Unlike all other health books I have read, it is superbly well written and a joy to read. I couldn't recommend it more highly!!!

Rating: 5 stars
Summary: Better to be young when you are old Ponce de Leon vasser
Review: Most human beings when they hit middle age begin looking for ' Ponce de Leon vasser'. This is the magical stuff that tones the bones and lightens the brains, and makes a fifty year old feel twenty one again'. Unfortunately the formula for Ponce de Leon vasser was lost in Florida in 1519 and no one not even the makers of Coca Cola have figured out how to produce this magical substance. Now it may be that the stem- cell researchers and the various gene- finders and manipulators will in a few decades find a way to keep us a constant twenty in body and forty in mind- but that is not immediately on the horizon.
So Dr.Lodge and his patient Chris Crowley have cooked up a way for us to, ( if we cannot reverse the process entirely)make us feel a bit younger as we get older. Their regimen sounds good. Exercise six- days a week in the special ways they recommend, eating for nutrition and not in gluttony as compensation for frustration, being connected with other people in a meaningful way( A lot of this is easier said than done for many.But that's another matter) Having some passionate interest because with the mind too if we don't use it we lose it. This book gives largely sound advice for improving our lives as we are aging. I would just make one caveat.
I have been in the world a bit too long to readily accept facile prescriptions . I have seen too many as it were healthy people suddenly hit by severe illness. We all know tragic stories of how this happens to very young people too. So while I think the advice and regimen given here is largely sound I would add that we all should be also praying for God's help. Because God's help needed at all ages of life is especially needed in old age. And at this I think of the the Jewish prayer " Do not cast me out in my old age" Much depends on us, and this book tells us a lot of what that is , but much also depends on help from Above.

Rating: 4 stars
Summary: Thought this was fascinating....
Review: Then I realized it was easy to simplify the entire book into four sentences. Eat for fuel not comfort or boredom (eat your veggies). Get consistent exercise (they recommend six times per week). Have strong support systems in your life with solid relationships. Then don't lose your zest for something like a hobby that intrigues you.
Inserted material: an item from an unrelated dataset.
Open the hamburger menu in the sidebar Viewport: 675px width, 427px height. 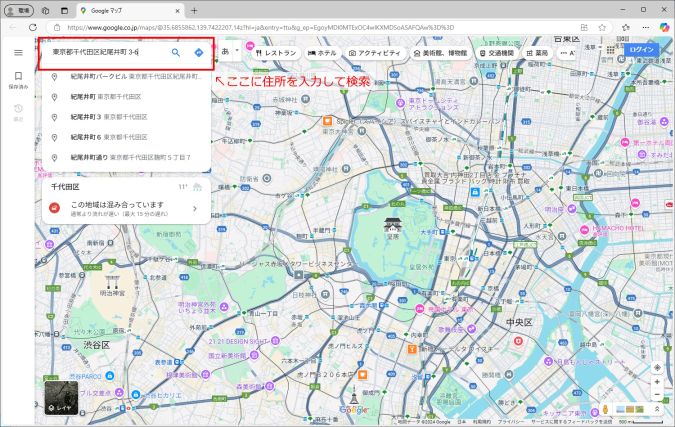(18, 51)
There are some interesting pages on the anatomy of aging and how societal influences affect the process of aging but overall if you have some horse sense you already knew all of this and the book is merely a reminder of the back to basics approach you already knew.

Rating: 5 stars
Summary: The Phildelphia Reviewer
Review: This is a very well written book which is more than another "how to" manual. Crowley's wry sense of humor and inate sense of style makes this very readable and fun for those approaching,or even deep into their golden years. Best of all his common sense approach to health and happiness in retirement has an irresistable quality, even to those of us living in the Philadelphia in the dead of winter. After you have read a few chapters you will start exercising and making good health a priority. I have had no hesitation in enthusiastically recommending this book to all my friends.